● **Extracted information**:
▼

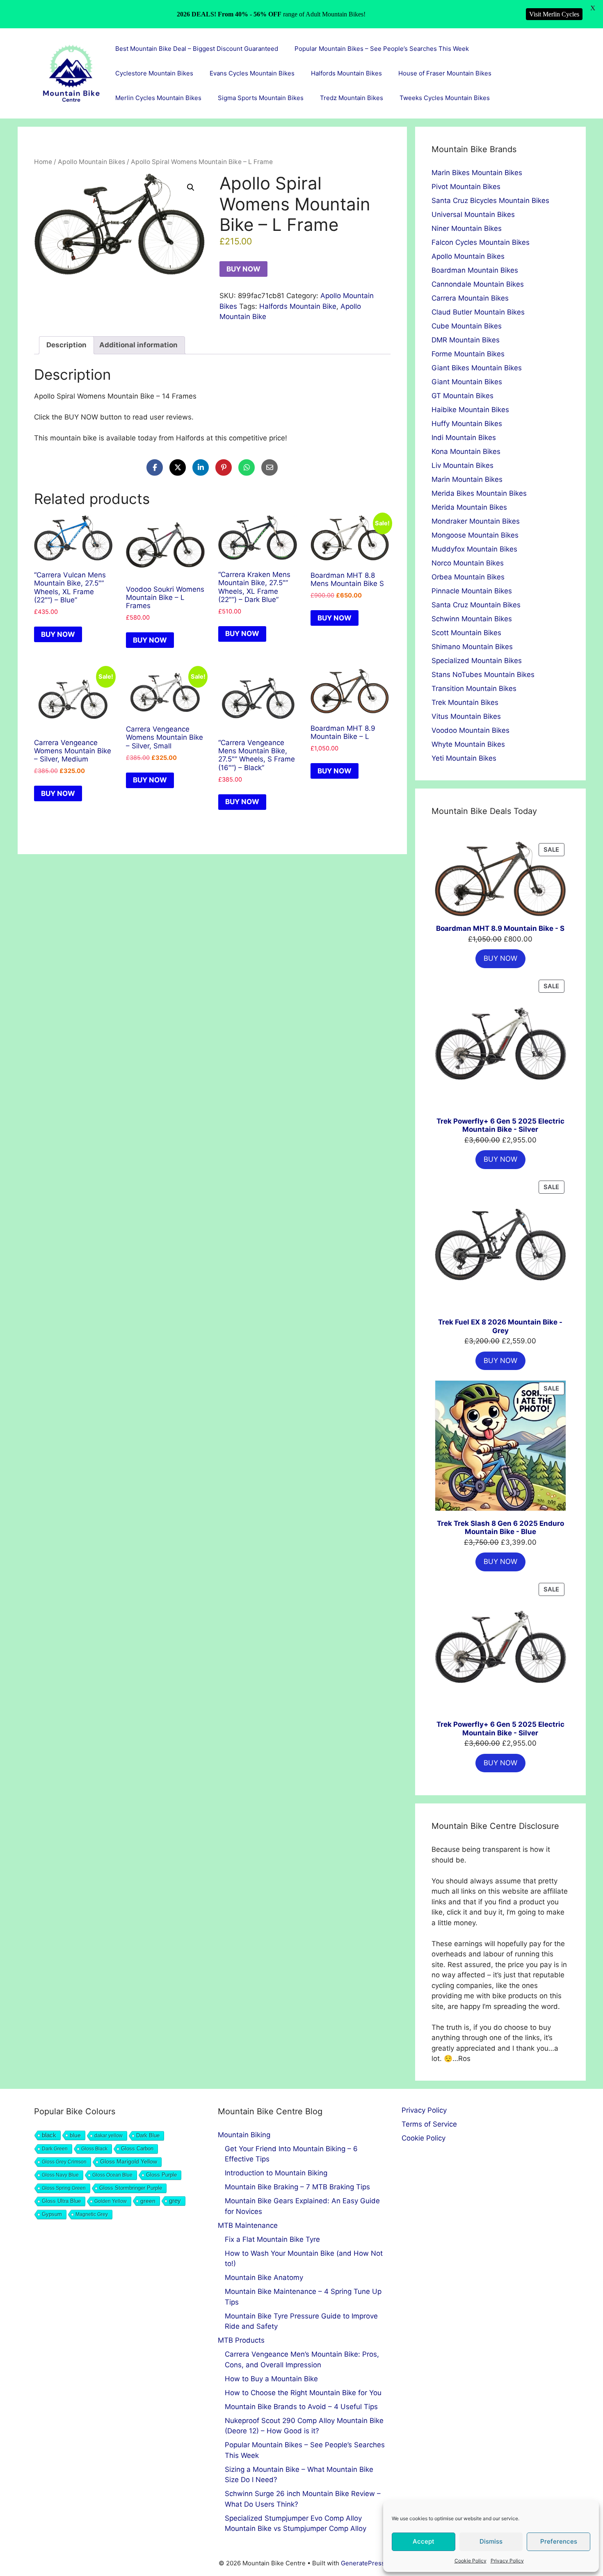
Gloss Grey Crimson (64, 2162)
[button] (190, 187)
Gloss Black (94, 2149)
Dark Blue (148, 2135)
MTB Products (241, 2340)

▲

● **Exercise brief**:
Write out every entry again word for word, without any of the pictures.

● **Solution to the exercise**:
Gloss Grey Crimson (64, 2162)
[button] (190, 187)
Gloss Black (94, 2149)
Dark Blue (148, 2135)
MTB Products (241, 2340)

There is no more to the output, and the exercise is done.